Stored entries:
******************************

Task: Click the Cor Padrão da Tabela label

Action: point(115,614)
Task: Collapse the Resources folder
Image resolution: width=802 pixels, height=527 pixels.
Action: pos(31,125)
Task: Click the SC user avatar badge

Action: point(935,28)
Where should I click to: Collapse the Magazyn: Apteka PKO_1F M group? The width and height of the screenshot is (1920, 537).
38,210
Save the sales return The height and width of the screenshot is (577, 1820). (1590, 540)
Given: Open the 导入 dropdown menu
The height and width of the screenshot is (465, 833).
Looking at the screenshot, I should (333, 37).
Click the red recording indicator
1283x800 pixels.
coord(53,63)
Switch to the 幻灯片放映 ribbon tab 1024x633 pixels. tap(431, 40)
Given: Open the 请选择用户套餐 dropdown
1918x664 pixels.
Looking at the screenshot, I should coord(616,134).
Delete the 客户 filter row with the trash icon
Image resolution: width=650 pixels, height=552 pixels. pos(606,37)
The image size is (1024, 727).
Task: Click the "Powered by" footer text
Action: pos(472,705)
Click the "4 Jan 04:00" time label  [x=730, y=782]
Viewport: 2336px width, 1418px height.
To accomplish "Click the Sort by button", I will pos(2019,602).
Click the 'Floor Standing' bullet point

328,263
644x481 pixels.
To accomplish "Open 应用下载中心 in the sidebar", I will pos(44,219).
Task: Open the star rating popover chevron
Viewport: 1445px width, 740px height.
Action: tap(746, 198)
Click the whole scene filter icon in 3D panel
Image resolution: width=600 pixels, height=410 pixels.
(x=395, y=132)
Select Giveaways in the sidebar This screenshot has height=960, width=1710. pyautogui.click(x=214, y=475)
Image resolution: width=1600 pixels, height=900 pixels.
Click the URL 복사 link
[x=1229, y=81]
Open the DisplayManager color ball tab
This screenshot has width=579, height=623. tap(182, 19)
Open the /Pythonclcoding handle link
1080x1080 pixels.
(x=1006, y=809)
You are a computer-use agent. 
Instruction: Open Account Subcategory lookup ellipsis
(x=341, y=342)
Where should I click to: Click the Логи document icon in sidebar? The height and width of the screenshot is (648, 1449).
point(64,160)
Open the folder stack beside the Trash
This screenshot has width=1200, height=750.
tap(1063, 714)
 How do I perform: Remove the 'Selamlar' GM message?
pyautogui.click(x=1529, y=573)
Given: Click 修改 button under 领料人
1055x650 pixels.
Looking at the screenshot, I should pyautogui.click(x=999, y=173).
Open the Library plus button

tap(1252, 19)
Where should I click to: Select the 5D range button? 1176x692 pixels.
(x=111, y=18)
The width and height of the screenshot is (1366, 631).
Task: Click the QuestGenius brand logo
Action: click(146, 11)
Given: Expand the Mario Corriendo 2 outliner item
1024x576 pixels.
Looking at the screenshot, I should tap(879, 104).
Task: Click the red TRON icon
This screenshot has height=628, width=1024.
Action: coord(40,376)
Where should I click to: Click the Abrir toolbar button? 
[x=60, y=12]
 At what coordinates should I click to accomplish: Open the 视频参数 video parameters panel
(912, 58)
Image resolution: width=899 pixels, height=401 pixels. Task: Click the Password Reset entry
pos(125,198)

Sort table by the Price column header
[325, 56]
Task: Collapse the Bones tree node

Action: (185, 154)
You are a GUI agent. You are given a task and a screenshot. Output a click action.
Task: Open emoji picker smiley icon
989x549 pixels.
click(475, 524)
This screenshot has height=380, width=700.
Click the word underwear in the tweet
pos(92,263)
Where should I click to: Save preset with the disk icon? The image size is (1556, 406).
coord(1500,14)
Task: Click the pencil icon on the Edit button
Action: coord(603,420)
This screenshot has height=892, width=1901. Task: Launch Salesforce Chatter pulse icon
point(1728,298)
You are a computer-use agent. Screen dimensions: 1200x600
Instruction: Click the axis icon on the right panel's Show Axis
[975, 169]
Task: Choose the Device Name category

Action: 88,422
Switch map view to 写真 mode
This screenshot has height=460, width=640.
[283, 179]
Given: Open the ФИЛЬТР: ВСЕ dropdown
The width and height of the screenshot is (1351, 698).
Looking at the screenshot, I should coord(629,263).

******************************

TASK DESCRIPTION - Wherever the word "agent" appears in the entries above, copy that whole line.

WRITTEN ANSWER -
You are a computer-use agent. 
You are a GUI agent. You are given a task and a screenshot. Output a click action.
You are a computer-use agent. Screen dimensions: 1200x600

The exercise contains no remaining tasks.